Alla Sevel cambiano le regole: niente mascherina all’aperto

Nuove direttive nello stabilimento modello per lotta al coronavirus: stop all’obbligo di igienizzare la propria postazione di lavoro. Dal 2 maggio parcheggio interno solo ai possessori di auto Stellantis
ATESSA. Cambiano le regole anti-Covid alla Sevel, il più grande stabilimento d’Europa per la costruzione di veicoli commerciali leggeri. La direzione aziendale ha diramato, a seguito della fine dello stato di emergenza, lo scorso 31 marzo, alcune modifiche al protocollo che ha fatto scuola negli stabilimenti italiani.
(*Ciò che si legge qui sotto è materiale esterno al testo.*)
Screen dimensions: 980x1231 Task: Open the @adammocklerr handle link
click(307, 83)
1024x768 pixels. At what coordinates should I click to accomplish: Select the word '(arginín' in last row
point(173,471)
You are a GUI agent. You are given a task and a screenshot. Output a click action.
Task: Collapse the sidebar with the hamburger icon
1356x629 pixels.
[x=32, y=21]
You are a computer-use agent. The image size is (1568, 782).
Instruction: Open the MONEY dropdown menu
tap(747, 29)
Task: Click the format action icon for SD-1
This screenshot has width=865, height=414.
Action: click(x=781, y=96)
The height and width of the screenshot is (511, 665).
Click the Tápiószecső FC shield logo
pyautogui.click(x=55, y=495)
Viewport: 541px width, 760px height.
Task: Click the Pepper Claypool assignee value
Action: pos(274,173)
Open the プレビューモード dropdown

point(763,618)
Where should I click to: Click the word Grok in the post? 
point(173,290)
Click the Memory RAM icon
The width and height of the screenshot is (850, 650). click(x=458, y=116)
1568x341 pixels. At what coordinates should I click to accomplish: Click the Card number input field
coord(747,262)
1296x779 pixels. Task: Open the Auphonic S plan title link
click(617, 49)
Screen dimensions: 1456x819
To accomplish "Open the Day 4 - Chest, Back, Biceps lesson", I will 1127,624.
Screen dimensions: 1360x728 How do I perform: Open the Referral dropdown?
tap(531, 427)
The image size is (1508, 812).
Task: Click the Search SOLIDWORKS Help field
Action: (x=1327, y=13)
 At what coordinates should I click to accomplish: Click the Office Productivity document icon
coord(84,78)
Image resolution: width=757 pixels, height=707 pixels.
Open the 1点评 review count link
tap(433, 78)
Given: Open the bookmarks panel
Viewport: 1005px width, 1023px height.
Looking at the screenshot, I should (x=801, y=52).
Le principali novità riguardano il fatto che da ieri, nei luoghi aperti del perimetro aziendale, rispettando la distanza interpersonale di almeno un metro, non è più obbligatorio indossare la mascherina ma, rimane l’obbligo di indossarla in qualsiasi luogo al chiuso dello stabilimento. Sempre a partire dalla stessa giornata non viene più effettuata la misurazione della temperatura con i termoscanner all’entrata dello stabilimento, ma resterà in piedi il controllo a campione del green pass. A partire dal 2 maggio, non sarà più obbligatorio effettuare l’igienizzazione degli attrezzi di lavoro ad inizio turno, dunque verranno meno i 5 minuti concessi dall’azienda a inizio turno per effettuarlo. Per il momento, nonostante l’allentamento delle misure previste dal decreto legislativo, verranno mantenuti i kit igienizzanti, le pulizie aggiuntive nelle aree relax, locali mensa, spogliatoi e bagni.
Lo stabilimento di Sevel fu uno dei primi in Italia, nel 2020, ad applicare un ferreo protocollo con misure anti Covid validate e confermata dai principali virologi italiani, tra cui il professor Roberto Burioni dell’università Vita-Salute San Raffaele di Milano, esperti nell’analisi e nella valutazione delle misure di prevenzione e profilassi che caratterizzano le azioni di contrasto alla pandemia che ha coinvolto tutto il mondo. Un sistema che ha dato i suoi frutti visto che la fabbrica dei furgoni commerciali leggeri non ha mai ospitato focolai di contagi. L’azienda ha inoltre fatto sapere che dal 2 maggio il parcheggio interno allo stabilimento non sarà più ad utilizzo promiscuo, ma di utilizzo ai soli possessori di vetture del marchio Stellantis. Già dal 2014 i posteggi interni erano destinati ai soli marchi di Fiat e Psa, con Stellantis ovvero Fiat, Alfa Romeo, Lancia, Maserati, Abarth, Peugeot, Citroen, DS, Opel, Vauxhall, Jeep, Chrysler, Dodge, Ram.